Source data ::
>>
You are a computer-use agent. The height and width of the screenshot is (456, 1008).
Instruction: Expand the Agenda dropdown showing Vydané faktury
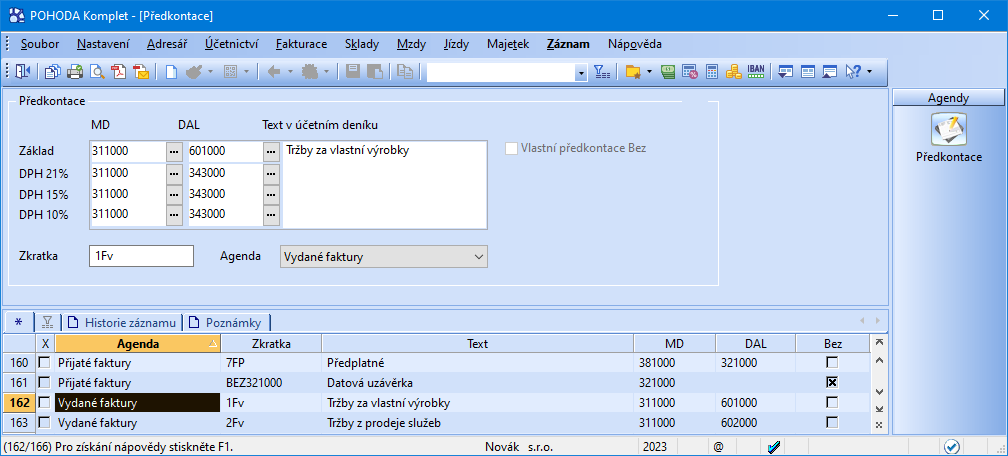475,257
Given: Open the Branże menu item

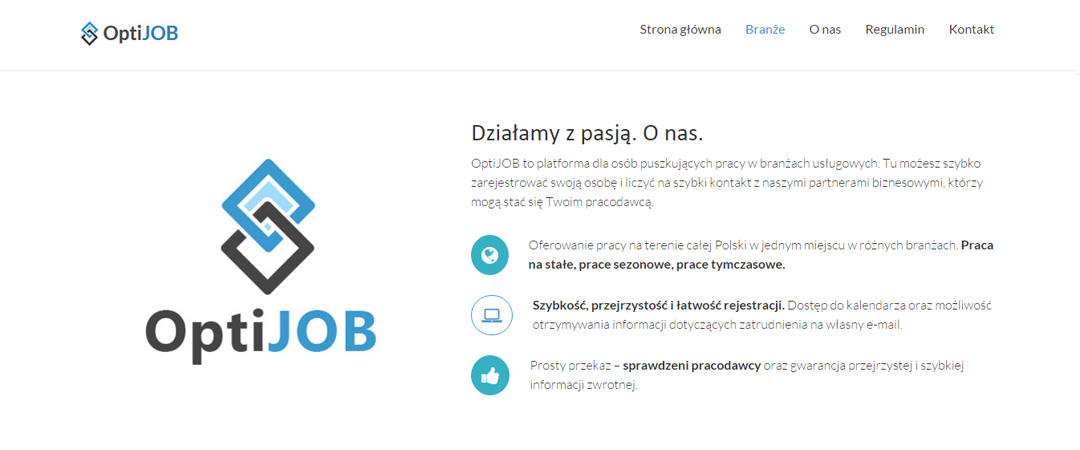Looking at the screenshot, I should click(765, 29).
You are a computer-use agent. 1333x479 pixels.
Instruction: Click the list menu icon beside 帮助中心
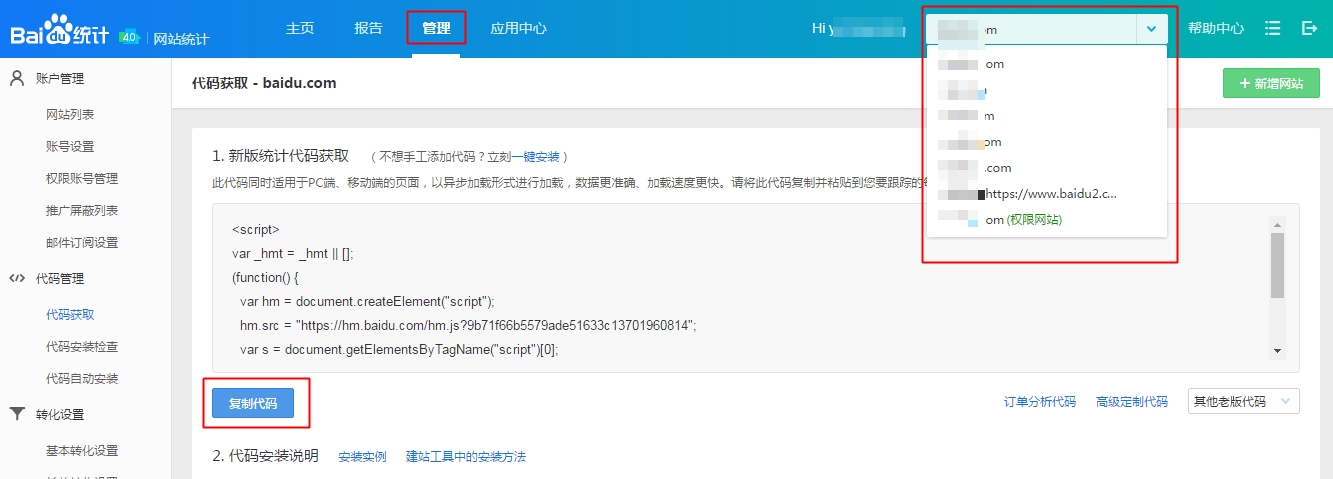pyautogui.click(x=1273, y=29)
<<
What to produce :: Copy each line above precisely, dropping the pictures.

Result of this task ::
You are a computer-use agent. The height and width of the screenshot is (456, 1008).
Instruction: Expand the Agenda dropdown showing Vydané faktury
475,257
Given: Open the Branże menu item

Looking at the screenshot, I should click(765, 29).
You are a computer-use agent. 1333x479 pixels.
Instruction: Click the list menu icon beside 帮助中心
pyautogui.click(x=1273, y=29)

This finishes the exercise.